Use of X-tube for Posterior Lumbar Interbody Fusion
Takahiro SANADA, et al.
We performed PLIF and pedicle screw fixation using an expanding tubular retractor(X-tube). We attempted to determine whether PLIF with X-tube was less invasive than open standard surgery.
1-level PLIF with X-tube was performed in 11 patients for degenerative spondylolisthesis, isthmic listhesis, and discogenic pain. Bilateral 3-cm paramedian incisions were made at the level of the operation. A 26-mm tubular retractor(X-tube) was inserted, and PLIF and pedicle screw fixation were performed through the X-tube. 1-level standard open PLIF was done in 13 patients for degenerative spondylolisthesis.
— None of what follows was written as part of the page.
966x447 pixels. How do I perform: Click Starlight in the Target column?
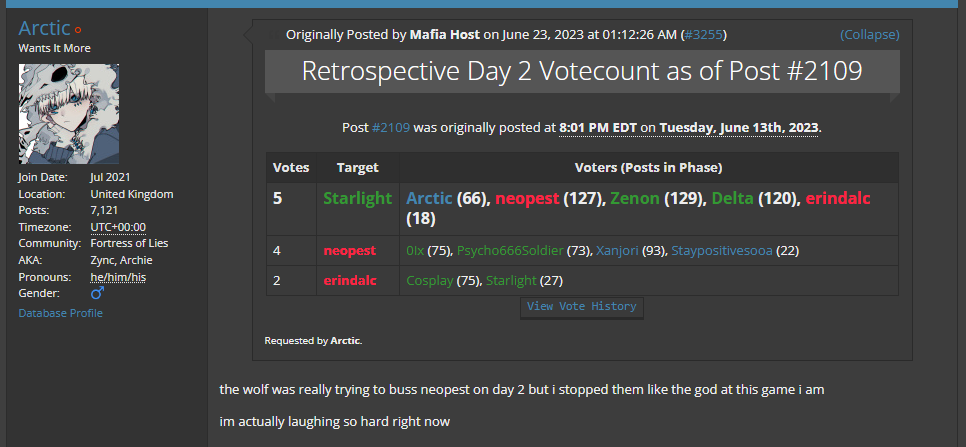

Operation time, blood loss, body temperature change, CRP one week after operation, hospital stay after operation, requirement of analgesics during the first postoperative week, and postoperative MRI findings of paravertebral muscles, especially the multifidus, were analyzed in both groups.
In the X-tube group and open surgery group, the mean hospital stay after operation was 11.6 days and 18.5 days respectively. There was a significant difference between the 2 groups. There was a trend towards quicker normalization of body temperature, and less blood loss in the X-tube group, and X-tube cases showed less high signal intensity on post-operative T2-weighted MR images of the multifidus muscle.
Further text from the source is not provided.